I’ve never had anything like that happen, thank God. I have had some experiences that I had not bargained for. After the fact, you might laugh, but in the middle of the experience, less so.
Getting stuck in the Sahara Desert was not a pleasant experience. But there I was, with the four-wheel drive I was riding in no longer going forward, or backward. Only deeper into the sand. My host and I dug for an hour when I gave myself permission to take a nap in a tent in the nearby village. Eventually, with the help of someone younger, stronger and smarter than I am, the vehicle emerged from the desert and we continued our trip.
If you’ve ever had diarrhea on an expedition from eating or drinking the wrong thing, you have had more than you bargained for. The old joke is that the first week you’re afraid you’re going to die, and the second week you’re afraid you’re not.

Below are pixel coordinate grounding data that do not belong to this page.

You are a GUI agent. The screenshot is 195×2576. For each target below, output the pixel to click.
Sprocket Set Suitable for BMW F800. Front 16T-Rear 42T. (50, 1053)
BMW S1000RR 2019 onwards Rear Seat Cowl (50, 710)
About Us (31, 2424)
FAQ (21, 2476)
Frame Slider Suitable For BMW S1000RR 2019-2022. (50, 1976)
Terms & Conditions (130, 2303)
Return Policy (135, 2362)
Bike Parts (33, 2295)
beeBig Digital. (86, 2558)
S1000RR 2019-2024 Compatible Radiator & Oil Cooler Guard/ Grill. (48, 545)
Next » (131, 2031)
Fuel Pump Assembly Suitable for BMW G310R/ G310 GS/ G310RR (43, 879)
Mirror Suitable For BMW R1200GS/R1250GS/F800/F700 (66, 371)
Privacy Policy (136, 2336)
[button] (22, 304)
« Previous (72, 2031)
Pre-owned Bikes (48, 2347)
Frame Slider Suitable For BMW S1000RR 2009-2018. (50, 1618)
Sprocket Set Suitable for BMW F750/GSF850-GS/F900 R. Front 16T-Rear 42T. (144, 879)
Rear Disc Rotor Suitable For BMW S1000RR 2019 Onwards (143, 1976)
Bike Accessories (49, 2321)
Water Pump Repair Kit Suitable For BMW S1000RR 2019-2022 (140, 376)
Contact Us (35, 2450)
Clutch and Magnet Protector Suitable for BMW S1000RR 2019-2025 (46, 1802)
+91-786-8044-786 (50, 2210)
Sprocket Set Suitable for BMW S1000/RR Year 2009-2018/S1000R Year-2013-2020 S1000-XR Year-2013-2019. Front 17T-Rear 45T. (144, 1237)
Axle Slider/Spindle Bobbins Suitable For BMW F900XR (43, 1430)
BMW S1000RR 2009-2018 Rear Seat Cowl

On my most recent trip, we encountered a tarantula, a real one, a big one, outside our room. That was more than we bargained for.
When Sally and I were returning from Ireland, the plane blew an engine loud enough for all the passengers to hear. The pilot dumped the remainder of the fuel, and returned to Dublin where we landed followed down the runway by 18 emergency vehicles. At least that’s how many I counted. We got an extra free night of vacation—more than we bargained for!
Travel is not always stunning sunrises and gorgeous gardens. It is not always tasty food. Eating ants’ eggs in Thailand was a memorable low point. I’ve been miserably cold and miserably hot and miserably wet. I’ve been lonely and I’ve also gotten just plain sick and tired of being surrounded by too many people. I love to wax eloquently about the happy serendipities of travel. Honesty requires the admission that bad things can and do happen to people who are out and about, going to unfamiliar places with customs that seem strange.
For good, and sometimes for ill, travel is always more than we bargain for!